The torque limiting device is further provided with a first ring which is coaxially mounted to the housing. The first ring comprises a plurality of protrusions at inner surface and a plurality of first provisions on its outer surface. The first ring is mounted onto the housing in such a way that the plurality of protrusions of the first ring contacts and presses the plurality of rollers intact with housing to maintain positive contact between the transmission joint and the housing for transferring of the torque. The torque limiting device is further configured with a second ring having diameter greater that the first ring. The second ring is provided around the first ring. The second ring is configured with a plurality of second provisions on its inner surface. A plurality of resilient members are strategically placed in between the first ring and the second ring such that, one end of the plurality of resilient members is provisioned or seated or located in the plurality of first provisions of the first ring and the other end of the plurality of resilient members is provisioned or seated or located in the plurality of second provisions of the second ring. Thus, the resilient members placed in between the first ring and the second ring exerts pressure on to the first ring which in turn exerts pressure onto the rollers for maintaining positive contact between the housing and the transmission joint. That is, the plurality of resilient members exerts force or pressure on the first ring to facilitate positive contact of the plurality of rollers with the transmission joint for transferring torque from the transmission joint to the drive shaft via the housing, when the torque is within a predetermined limit. In an embodiment, the predetermined limit of torque is defined as a rated torque of the drive shaft.

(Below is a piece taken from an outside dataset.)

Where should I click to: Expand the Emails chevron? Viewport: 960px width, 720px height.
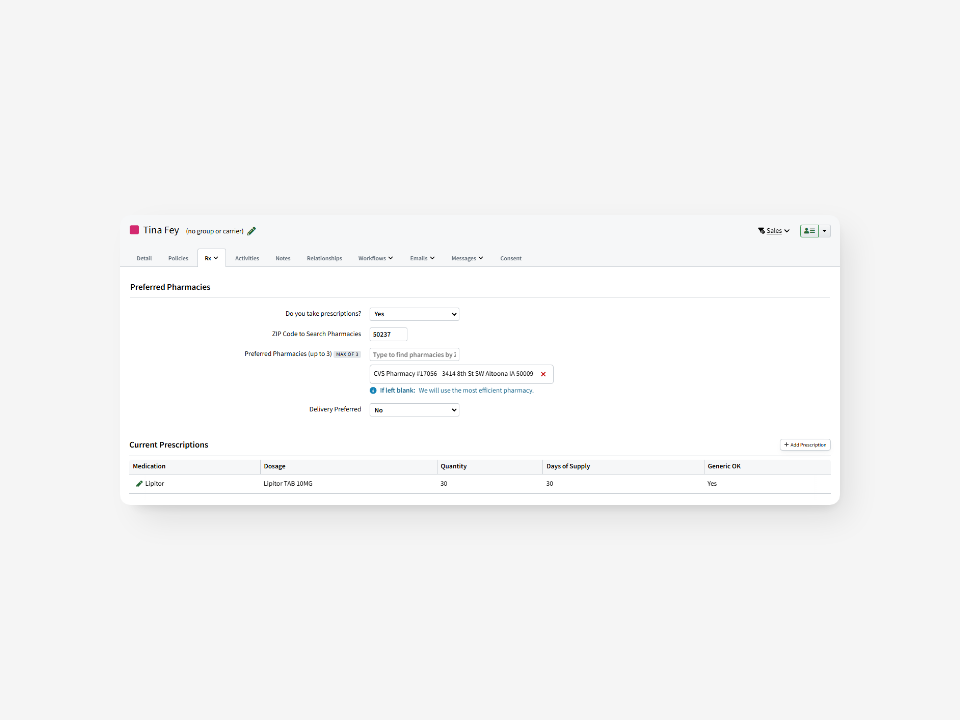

If the torque transferred from transmission unit is within the predetermined limit, there always exists a positive contact between the transmission joint and the plurality of rollers, thereby transferring the torque to the drive shaft via the housing. However, if the torque exceeds the predetermined limit, the plurality of rollers move upwards from the plurality of slots, by overcoming the pressure of the plurality of resilient members. Due to this upward movement of the plurality of rollers, positive contact between the transmission joint and the plurality of rollers, and in turn the contact between the housing and the transmission joint is discontinued. This makes the transmission joint to slip in the housing and thereby, cut-off transfer of torque to the drive shaft, when the torque exceeds the predetermined limit. The excess torque is dissipated as slip energy of the transmission joint. At the same time, due to the upward movement of the plurality of rollers, the first ring elastically deforms. Thus allows the plurality of rollers to slip from the plurality of protrusions and engage the subsequent protrusion. The additional slip in the plurality of slots adds on for dissipation of excess torque transfer. This sequence of slip in transmission joint and plurality of rollers repeats until the excess torque is dissipated. In one embodiment of the present disclosure, the plurality of protrusions and the plurality of rollers are placed such that, one roller of the plurality of rollers will be in contact with at least one of the plurality of protrusions. This facilitates positive contact between the transmission joint and the plurality of rollers, even when there is angular articulation of the drive shaft. Once excess torque is dissipated as slip energy, the plurality of rollers moves back to their initial position due to decrease in speed of rotation of the transmission joint. Hence, the entire mechanism move back to their initial position to transfer torque to the drive shaft.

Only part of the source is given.